The Flash lives on a high-octane cocktail of testosterone and adrenaline, so he experienced a major energy buzz at last weekend's Cox Communications Air & Motor Spectacular at Williams Gateway Airport.
Jets played chicken and dogfought and blew smoke from their bums. Planes simulated bombing runs and strafing runs and fiery crashes. Stuff was blowing up everywhere. Then monster trucks crushed stuff. Then a garish, rocket-powered limousine went 500 miles per hour. It was all so cool even first-graders were bawling.
Which led the Flash, your redneck Camus, to ponder the gradations of coolness in the arena of people or things blowing up. Is it cooler to see a simulated fiery crash or to see someone performing inches away from a real fiery crash? And when the cheater of death fails in his cheating, i.e., Dale Earnhardt, does sorrow dampen the thrill of a real fiery crash to the point it is less enjoyable than a simulated crash or acts perilously close to a crash?
And at what point is it more exciting to cheat death yourself? Indeed, the Flash had the most fun on Sunday trying to get home without getting T-boned by drunken hillbillies in Cooter Trucks.
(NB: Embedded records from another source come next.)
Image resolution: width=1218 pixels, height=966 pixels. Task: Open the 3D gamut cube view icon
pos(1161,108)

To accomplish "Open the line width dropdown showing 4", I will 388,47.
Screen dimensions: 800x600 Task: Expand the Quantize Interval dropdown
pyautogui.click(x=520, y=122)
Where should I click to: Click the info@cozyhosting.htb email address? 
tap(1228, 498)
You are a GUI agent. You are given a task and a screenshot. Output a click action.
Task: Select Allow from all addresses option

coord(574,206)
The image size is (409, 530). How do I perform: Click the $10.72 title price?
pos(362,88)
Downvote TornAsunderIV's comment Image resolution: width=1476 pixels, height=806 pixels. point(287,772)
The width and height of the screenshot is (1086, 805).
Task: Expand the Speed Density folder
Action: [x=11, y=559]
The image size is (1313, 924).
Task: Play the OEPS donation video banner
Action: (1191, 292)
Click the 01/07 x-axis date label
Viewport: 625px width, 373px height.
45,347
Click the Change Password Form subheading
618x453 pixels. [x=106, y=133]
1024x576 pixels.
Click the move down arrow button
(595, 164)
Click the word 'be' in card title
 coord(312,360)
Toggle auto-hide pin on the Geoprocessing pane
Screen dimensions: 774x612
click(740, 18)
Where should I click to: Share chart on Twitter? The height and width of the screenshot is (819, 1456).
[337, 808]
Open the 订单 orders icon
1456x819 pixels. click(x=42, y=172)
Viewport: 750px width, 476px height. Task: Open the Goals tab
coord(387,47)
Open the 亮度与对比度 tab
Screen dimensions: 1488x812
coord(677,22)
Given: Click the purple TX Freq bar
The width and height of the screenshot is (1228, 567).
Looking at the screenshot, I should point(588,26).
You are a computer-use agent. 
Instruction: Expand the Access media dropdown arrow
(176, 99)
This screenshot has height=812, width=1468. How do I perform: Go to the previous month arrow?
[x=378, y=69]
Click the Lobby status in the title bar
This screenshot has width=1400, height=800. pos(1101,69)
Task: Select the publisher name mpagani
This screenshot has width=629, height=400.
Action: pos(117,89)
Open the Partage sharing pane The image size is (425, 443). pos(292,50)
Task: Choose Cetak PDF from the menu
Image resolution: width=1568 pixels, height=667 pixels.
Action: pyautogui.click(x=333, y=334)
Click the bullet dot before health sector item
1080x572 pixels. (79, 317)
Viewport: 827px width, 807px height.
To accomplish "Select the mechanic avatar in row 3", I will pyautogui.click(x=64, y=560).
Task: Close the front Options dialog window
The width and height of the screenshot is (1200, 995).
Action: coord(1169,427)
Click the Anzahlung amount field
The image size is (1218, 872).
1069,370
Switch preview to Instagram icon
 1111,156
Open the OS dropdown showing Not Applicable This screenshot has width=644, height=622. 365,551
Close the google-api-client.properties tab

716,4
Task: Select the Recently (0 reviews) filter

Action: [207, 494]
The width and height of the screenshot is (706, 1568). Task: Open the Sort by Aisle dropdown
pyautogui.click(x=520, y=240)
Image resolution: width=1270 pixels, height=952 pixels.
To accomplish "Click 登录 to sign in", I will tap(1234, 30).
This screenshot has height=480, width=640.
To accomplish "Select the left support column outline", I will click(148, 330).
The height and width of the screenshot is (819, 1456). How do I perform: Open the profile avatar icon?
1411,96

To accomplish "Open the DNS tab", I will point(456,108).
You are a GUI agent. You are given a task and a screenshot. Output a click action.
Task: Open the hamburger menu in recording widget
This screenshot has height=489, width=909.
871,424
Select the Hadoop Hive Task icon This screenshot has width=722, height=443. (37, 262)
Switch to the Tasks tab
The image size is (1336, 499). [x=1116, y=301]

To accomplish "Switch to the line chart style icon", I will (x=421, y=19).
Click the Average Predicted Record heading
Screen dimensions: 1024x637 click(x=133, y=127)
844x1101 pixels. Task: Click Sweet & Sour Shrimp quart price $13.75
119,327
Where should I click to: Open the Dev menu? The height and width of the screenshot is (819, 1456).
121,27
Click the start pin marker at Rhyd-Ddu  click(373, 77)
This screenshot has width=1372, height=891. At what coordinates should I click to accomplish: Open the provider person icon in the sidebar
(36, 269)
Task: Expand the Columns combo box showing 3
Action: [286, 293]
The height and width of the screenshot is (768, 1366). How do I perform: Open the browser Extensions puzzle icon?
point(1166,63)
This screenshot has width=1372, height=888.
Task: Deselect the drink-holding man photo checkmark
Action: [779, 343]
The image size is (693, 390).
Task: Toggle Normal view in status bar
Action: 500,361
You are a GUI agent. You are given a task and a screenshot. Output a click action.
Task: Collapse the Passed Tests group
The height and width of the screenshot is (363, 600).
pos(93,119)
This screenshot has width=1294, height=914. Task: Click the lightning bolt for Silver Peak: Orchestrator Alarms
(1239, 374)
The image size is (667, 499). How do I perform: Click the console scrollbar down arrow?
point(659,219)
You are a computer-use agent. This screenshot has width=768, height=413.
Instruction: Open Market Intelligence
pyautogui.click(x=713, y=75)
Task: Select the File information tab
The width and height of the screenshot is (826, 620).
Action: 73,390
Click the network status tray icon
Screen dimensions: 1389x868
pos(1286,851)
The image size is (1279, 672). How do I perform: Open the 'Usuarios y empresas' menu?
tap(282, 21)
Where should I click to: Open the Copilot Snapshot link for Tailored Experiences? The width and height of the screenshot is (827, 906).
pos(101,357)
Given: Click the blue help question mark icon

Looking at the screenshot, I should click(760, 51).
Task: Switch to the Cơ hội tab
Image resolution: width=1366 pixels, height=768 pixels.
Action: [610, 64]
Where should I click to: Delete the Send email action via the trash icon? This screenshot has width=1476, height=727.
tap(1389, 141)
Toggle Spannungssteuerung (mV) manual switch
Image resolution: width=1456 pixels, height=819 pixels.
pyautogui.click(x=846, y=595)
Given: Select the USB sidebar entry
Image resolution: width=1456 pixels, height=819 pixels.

The highlight of the show was the Navy's precision flying team, the Blue Angels, who are so exciting because they fly so fast so close to one another. It's a thrill because they are so close to blowing up for real like all the stuff that blew up for fake. The Flash used to think the Blue Angels were awesome because of their amazing precision. They were American technology, training, intellect and will at its best.
But as they flew over Arizona's monster truck and NASCAR demographic, the Flash saw the Blue Angels for what they really are: flying stock cars and jet-powered monster trucks.
And from the boardrooms to the pool halls, we all get off by watching people and machines go fast and cheat death and finally blow up. And that's why we're the Number One country in the world. And that's why everybody is so scared to fight us. And that's why all those other wussies in the world hate us so much.